Plenty has been written, not least academically, about the
commodification of cool, especially the racialised aspects of that
commodification, since the 1950s and Norman Mailer’s invention
of the white hipster. By contrast, little has been said about the palliation
of the notion so that it becomes interchangeable with a generic impressiveness.
Perhaps we can peek back at the nineties if we’re looking for a decade which
can bear the responsibility of forcing upon us this ideology of context-free
coolness, or ‘coolness’. The era gave us Quentin Tarantino’s improbably
sharp-suited murderers and their Royales with cheese, the totally unnecessary
resuscitation of Star Wars, the
beginnings –in games like Doom – of a
thirst for guiltless ultraviolence that would lead to the sprawling, networked
killing zones of Call of Duty and its
analogues. In an almost demonstratively apolitical decade, it was pretty much
encouraged to elide the impressive with the interesting, the correct and the
valuable.

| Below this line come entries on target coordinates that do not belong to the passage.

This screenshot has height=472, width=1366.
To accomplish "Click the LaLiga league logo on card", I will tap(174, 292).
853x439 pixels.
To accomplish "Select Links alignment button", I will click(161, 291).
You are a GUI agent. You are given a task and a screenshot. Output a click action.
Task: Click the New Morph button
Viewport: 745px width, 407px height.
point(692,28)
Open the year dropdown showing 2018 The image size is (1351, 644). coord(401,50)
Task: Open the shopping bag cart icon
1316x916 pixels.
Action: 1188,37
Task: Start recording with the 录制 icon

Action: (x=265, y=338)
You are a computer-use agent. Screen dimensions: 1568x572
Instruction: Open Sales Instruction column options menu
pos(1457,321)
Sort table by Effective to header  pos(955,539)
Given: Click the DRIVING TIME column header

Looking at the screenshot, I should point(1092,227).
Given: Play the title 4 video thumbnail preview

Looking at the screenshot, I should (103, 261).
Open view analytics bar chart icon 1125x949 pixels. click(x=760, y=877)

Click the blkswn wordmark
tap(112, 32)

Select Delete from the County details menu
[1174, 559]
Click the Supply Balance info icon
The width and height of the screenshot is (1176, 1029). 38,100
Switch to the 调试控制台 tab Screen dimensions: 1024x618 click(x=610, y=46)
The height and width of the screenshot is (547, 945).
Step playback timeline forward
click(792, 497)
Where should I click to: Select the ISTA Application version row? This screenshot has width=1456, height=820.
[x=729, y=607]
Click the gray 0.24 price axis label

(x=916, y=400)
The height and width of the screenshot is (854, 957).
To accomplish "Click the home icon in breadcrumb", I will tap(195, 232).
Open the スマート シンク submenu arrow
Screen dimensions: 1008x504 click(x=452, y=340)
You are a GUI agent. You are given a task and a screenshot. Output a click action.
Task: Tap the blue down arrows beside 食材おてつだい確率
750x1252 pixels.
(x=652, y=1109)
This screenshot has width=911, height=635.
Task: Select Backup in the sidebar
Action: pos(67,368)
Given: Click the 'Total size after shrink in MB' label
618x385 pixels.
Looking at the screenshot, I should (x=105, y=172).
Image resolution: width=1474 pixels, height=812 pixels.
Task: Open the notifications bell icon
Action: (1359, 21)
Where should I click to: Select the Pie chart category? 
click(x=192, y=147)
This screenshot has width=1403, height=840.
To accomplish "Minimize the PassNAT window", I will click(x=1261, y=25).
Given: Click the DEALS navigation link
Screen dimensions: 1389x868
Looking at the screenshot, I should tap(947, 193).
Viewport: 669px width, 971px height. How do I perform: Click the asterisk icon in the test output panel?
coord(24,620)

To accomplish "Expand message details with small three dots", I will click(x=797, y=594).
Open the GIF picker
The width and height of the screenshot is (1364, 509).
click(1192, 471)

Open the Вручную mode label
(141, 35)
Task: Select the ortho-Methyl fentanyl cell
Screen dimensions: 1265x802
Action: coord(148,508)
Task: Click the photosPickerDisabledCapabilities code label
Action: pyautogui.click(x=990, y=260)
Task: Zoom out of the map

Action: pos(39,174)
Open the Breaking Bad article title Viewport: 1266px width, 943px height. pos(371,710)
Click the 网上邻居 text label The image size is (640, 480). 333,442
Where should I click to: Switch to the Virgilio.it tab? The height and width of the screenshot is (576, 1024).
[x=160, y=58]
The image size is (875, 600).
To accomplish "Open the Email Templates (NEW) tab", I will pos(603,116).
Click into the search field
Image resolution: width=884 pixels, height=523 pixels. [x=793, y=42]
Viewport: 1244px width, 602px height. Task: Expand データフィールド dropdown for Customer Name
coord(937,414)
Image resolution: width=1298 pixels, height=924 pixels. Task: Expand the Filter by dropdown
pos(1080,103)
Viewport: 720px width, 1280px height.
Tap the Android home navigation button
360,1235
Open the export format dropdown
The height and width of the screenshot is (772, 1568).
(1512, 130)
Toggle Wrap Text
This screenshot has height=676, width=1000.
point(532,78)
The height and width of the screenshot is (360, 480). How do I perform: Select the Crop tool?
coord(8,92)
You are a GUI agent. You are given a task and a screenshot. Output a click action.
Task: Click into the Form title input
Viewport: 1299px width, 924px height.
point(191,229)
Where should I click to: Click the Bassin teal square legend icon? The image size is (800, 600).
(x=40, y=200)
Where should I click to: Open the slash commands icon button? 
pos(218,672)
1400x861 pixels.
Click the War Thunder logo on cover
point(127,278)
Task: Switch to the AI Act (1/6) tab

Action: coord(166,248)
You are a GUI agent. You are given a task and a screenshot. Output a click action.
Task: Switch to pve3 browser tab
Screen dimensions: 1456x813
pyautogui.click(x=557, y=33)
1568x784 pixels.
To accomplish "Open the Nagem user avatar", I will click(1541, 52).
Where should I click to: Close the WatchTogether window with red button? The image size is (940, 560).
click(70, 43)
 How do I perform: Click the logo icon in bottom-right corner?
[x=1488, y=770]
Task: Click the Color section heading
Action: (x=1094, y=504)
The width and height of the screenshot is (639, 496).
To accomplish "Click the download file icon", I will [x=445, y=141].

This has morphed more recently into a general nerdification of
culture, by which every second release at the cinema is another superhero
movie, by which the completely Rule-of-Cool-dictated Sherlock and Doctor Who are
contemporary Britain’s most cherished, and most gratingly thoughtless and
infantile, television shows, by which politicians are constantly reimagined as
Spiderman or Voldemort.
Pointedly, the Rule of Cool also played no small part in the
composition of a fundamental aspect of Donald Trump’s ideological coalition. Call
them the alt-right, MRAs, or whatever, the newly prominent nerd-Nazis seemed to
be galvanised into their allegiance with Trump by the threat supposedly posed
to their consequence-free safe spaces by political content. Gamergate was an outbreak
of wailing misogyny without any doubt, but it was also driven by a connected
anxiety about how games operating in a zone of supposedly ‘unpolitical’ cool
might be held up to political scrutiny. Politics was therefore experienced as
an illegitimate intrusion on dank bedroom escapism, as it was on the world of
bro comedy – ‘it’s funny, so it can’t be political!’ – when Ghostbusters got remade with an
all-female cast. Looking at the online self-presentation of the alt-right – wan
boys in fedoras threatening to cut their foe down, Sherlock-style, with
dizzying ‘facts and logic’ – the imprint of the Rule is absolutely clear.
The culty satirical Twitter account Simon Hedges, which
parodies the tropes of Blairite journalism, recently hit the nail on the head
of this weird link between notionally opposed political tribes when its
Partridgesque protagonist described ‘geeking out’
with the new right’s shit-stirrer du jour
Milo Yiannopolous ‘over our favourite comics and video games’. Without
wanting to over-explain a pretty good joke, the point is that some fundamental aspects
of contemporary politics are dominated by a conflict between two groups who
define themselves through their opposition to cultural seriousness and believe
that the ‘cool’ should just be left to do what it wants. A difference perhaps
lies in the fact that liberals see in this version of cool a mirage of how
things can be brought back to a state they regard as ‘normal’, whereas the
alt-right are willing to go to any length to insist that this cool stays
separate from politics. The former group are made passive by their reliance on
heroic intervention; the latter are activated, made militant, in defence of
consequence-free alt-realities. In either case, though, there’s a wilful
self-infantilisation involved: either you’re insisting that the good guys will
Gandalf onto the scene and sort everything out, or that playtime should extend
indefinitely so long as you find it fun. At such a historical juncture, then,
it makes sense, if you’re looking for some meaningful alternative beyond this
compromised opposition, which looks increasingly like a narcissism of small differences,
to stop accepting the Rule of Cool and to admit that it’s a form of bad faith,
an escapism that can no longer be afforded.